Countee Porter Cullen was born on May 30, 1903. His exact place of birth is unknown, though some sources state that he may have been born in Louisville, Kentucky, or Baltimore or New York City. Having lost his parents and brother, it is believed he was raised by his paternal grandmother until her death during his teen years. He was then taken in by Carolyn Belle and Reverend Frederick A. Cullen, a conservative minister at the renowned Salem Methodist Episcopal Church in Harlem.
From 1918-1921, Cullen attended DeWitt Clinton High School, where he edited the school newspaper and literary magazine and won a city-wide poetry competition. He went on to attend New York University, where he graduated Phi Beta Kappa in 1925 and won the Witter Bynner Poetry Prize. That same year, Cullen released his lauded debut volume of poetry, Color.
He graduated with a master's from Harvard University in 1926 and subsequently joined the editorial staff of Opportunity magazine, penning the column "Dark Tower," which was a review of works from the African-American literati.

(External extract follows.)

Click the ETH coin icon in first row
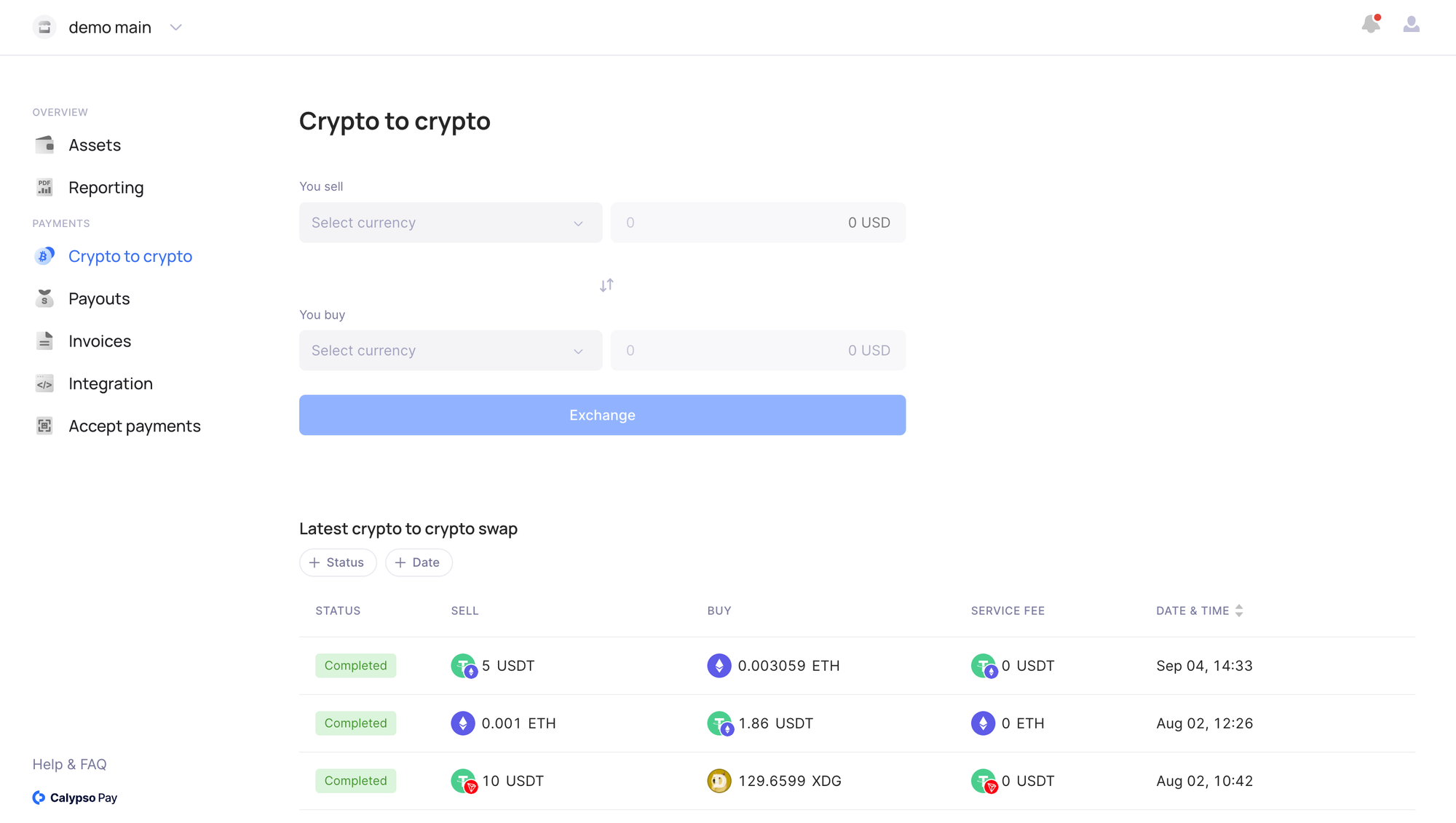The image size is (1456, 823). (x=719, y=666)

Cullen was influenced by the works of John Keats (who was Cullen's favorite poet), Percy Bysshe Shelley and A.E. Housman, and as such he relied upon traditional European writing structures and verse, though he incorporated ideas around African-American racial origin and experience in much of his work.
With the publication of additional poetry volumes, Copper Sun and The Ballad of the Brown Girl (both 1927), Cullen was seen as a leading light of the Harlem Renaissance. In the spring of 1928, he wed Yolande Du Bois, the daughter of famed intellectual W.E.B. Du Bois, in an extravagant ceremony that brought together the African-American gentry. Yet the marriage was short-lived, with the two divorcing in 1930 upon Cullen's return to America after traveling to France on a Guggenheim Fellowship.

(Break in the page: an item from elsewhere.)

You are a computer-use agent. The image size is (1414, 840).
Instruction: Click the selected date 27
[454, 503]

Cullen's poetic output diminished as the 1930s began, and in 1934 he took on a position teaching French at Frederick Douglass Junior High School.
He also worked in a variety of literary forms, having penned the satirical novel One Way to Heaven (1932). And in 1935, he became the first African-American writer in the 20th century to translate and publish Euripides' classical work Medea.
The poet was a children's author and playwright as well, as seen in his theatrical work The Third Fourth of July and a stage adaptation of One Way to Heaven called Heaven's My Home. He also worked with Arna Bontemps to have Bontemps' novel God Sends Sunday adapted for the stage, with the work making its March 1946 Broadway debut as St.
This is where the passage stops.